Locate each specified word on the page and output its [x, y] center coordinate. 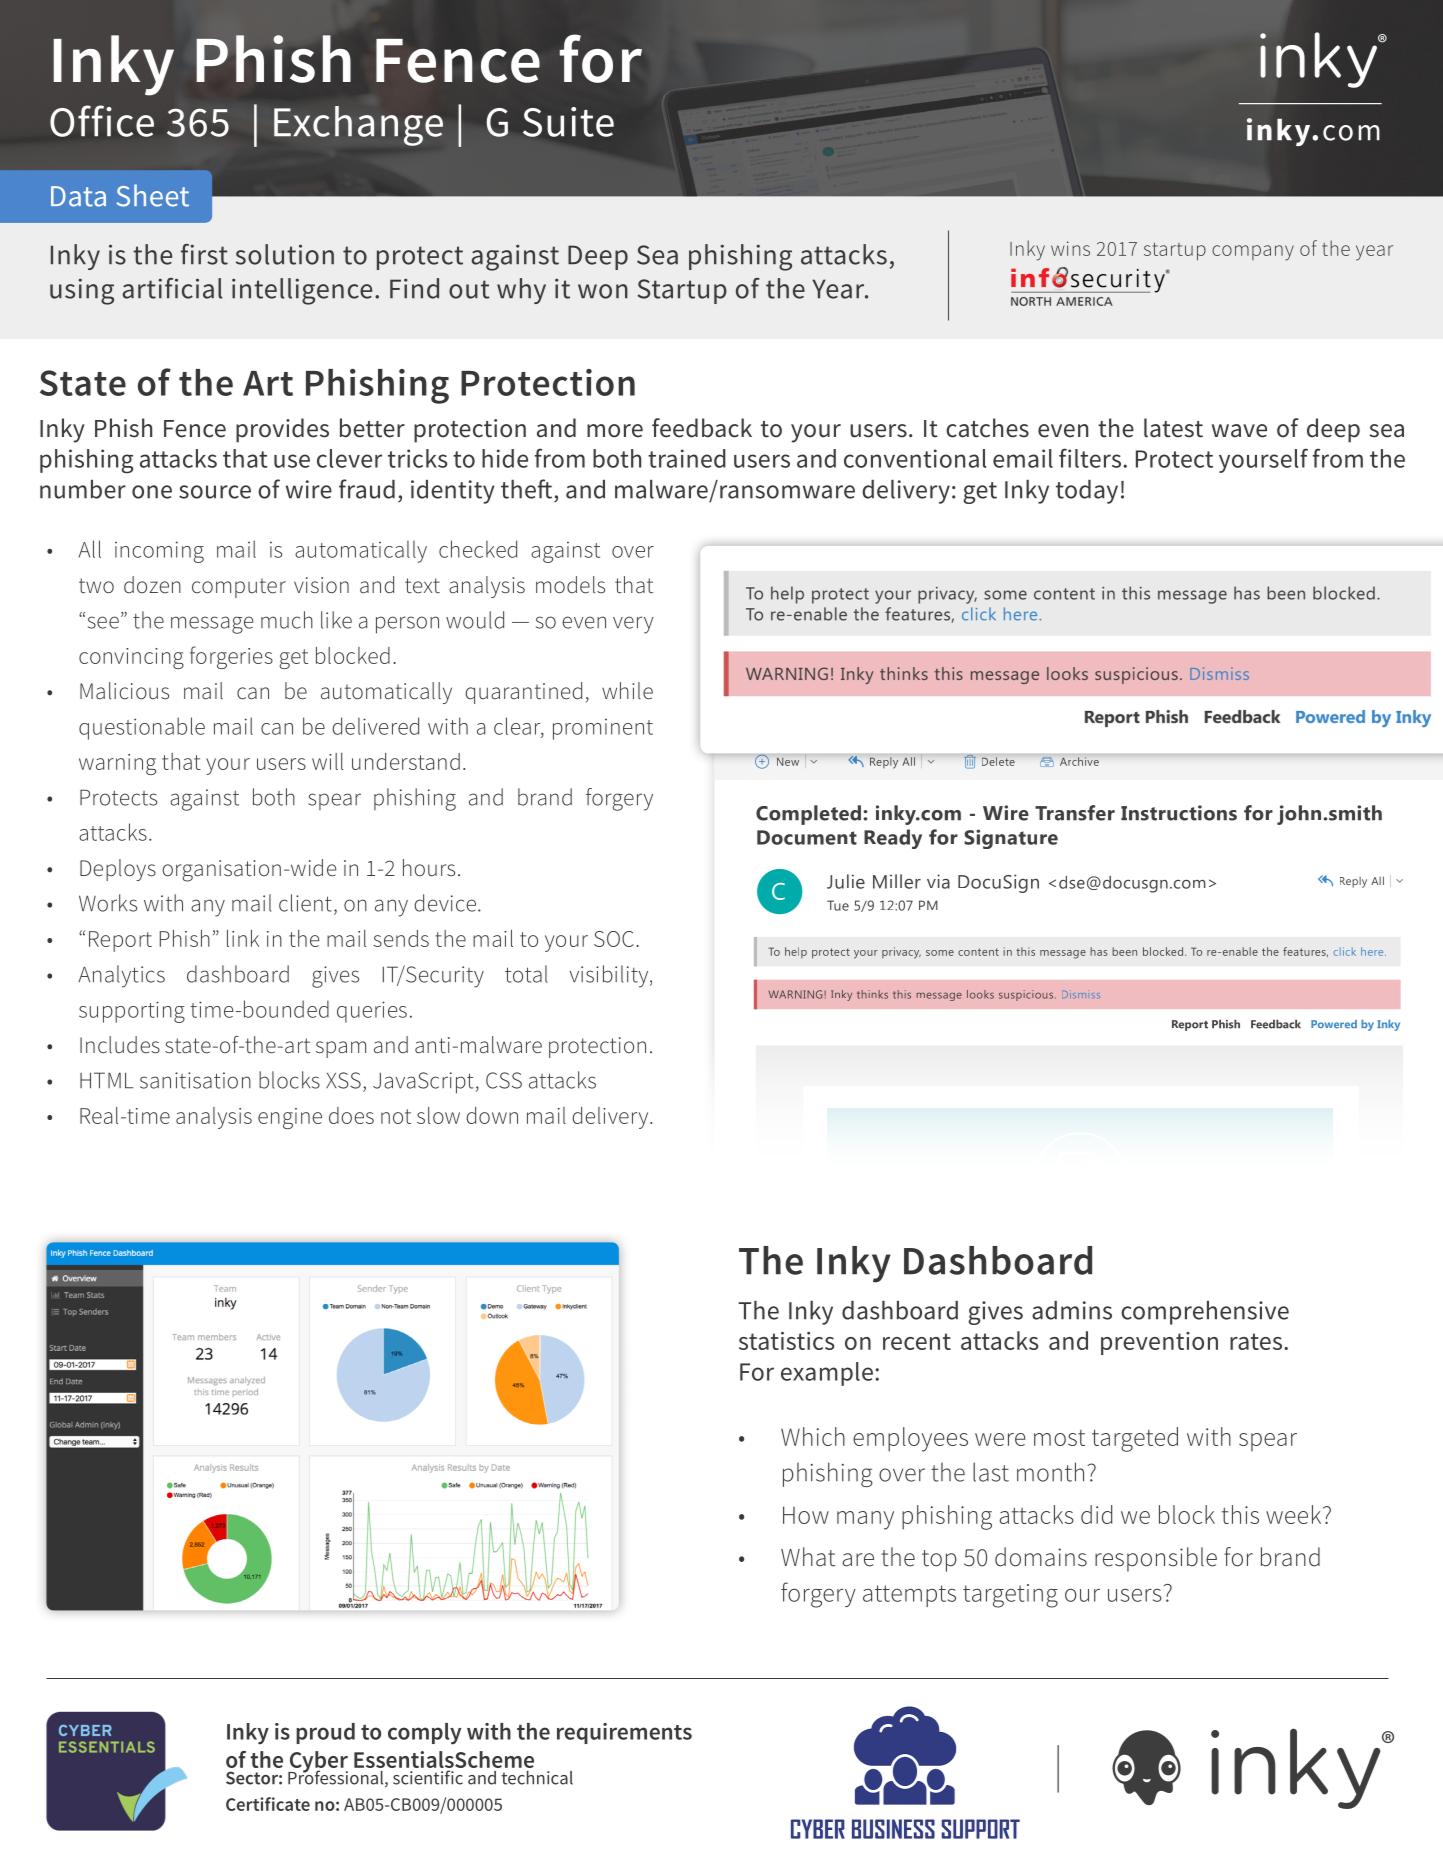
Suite [568, 122]
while [627, 691]
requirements [624, 1733]
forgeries [231, 657]
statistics [787, 1341]
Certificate [268, 1804]
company [1253, 253]
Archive [1079, 761]
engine [290, 1118]
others [1272, 1772]
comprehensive [1205, 1313]
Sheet [152, 195]
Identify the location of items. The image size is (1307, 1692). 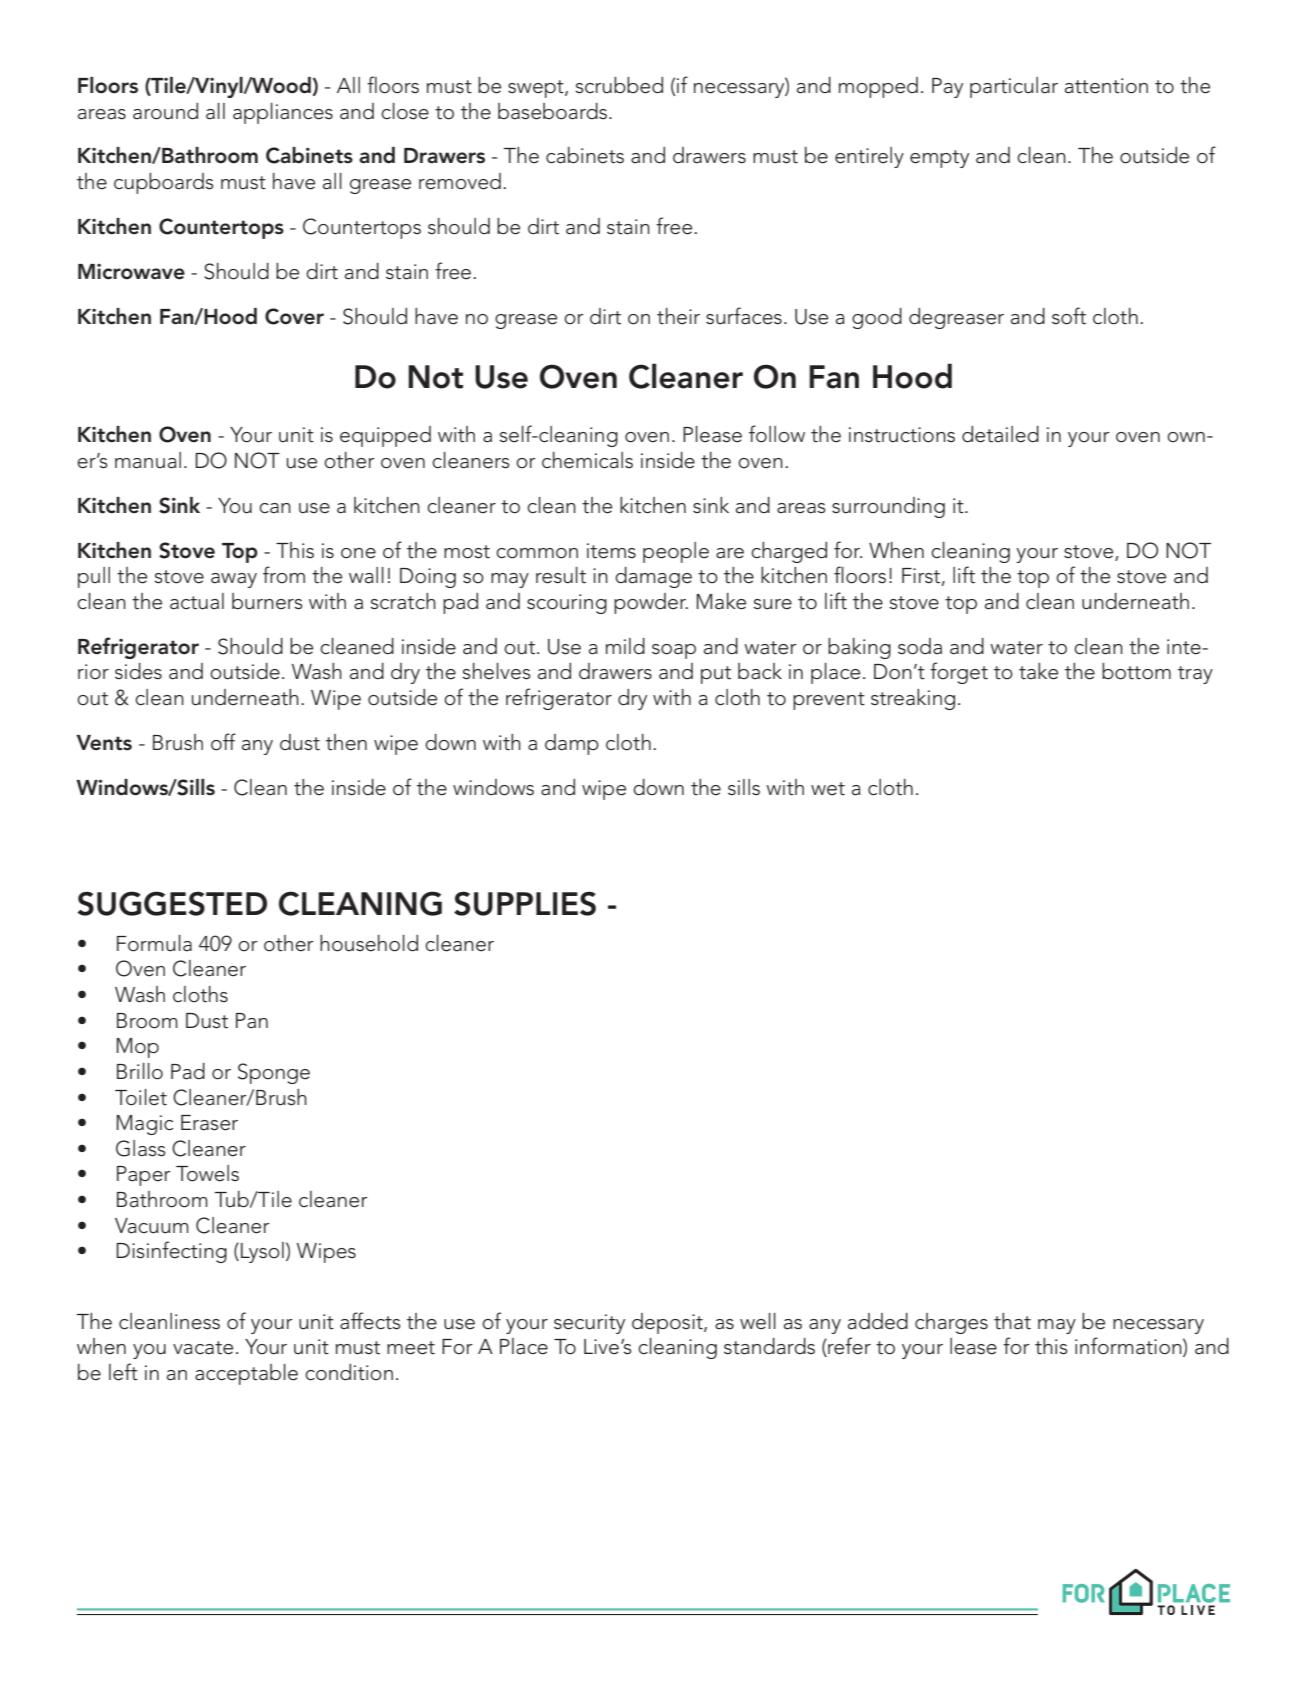
(611, 551).
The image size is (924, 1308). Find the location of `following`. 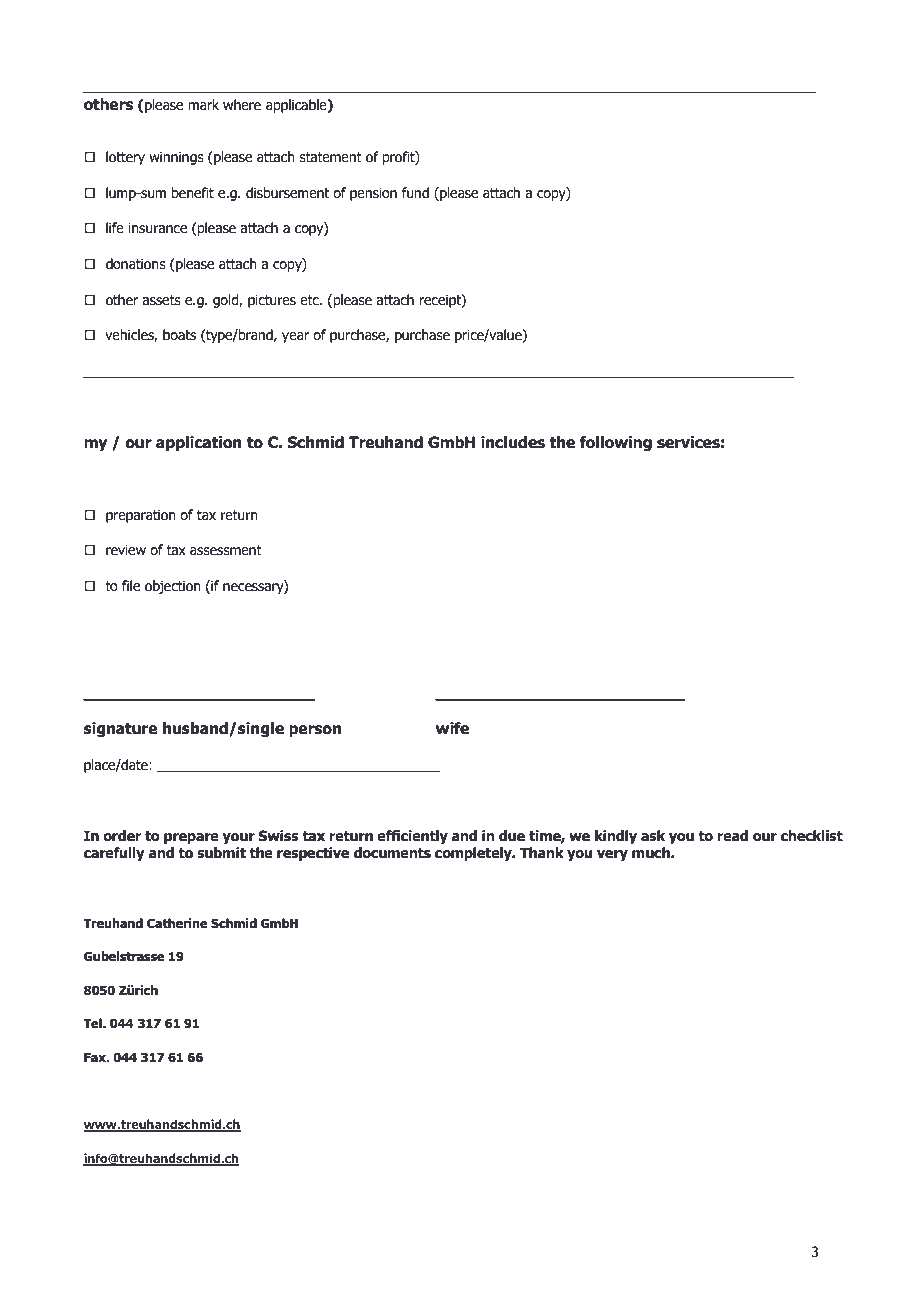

Objective: Return the lines from the one with "forgeries [231, 657]" to the end of the material, both ends included, copying them unchanged but without the pictures.

Exercise response:
forgeries [231, 657]
statistics [787, 1341]
Certificate [268, 1804]
company [1253, 253]
Archive [1079, 761]
engine [290, 1118]
others [1272, 1772]
comprehensive [1205, 1313]
Sheet [152, 195]
Identify the location of items. The image size is (1307, 1692). 
(611, 551).
The image size is (924, 1308). Find the location of `following`. 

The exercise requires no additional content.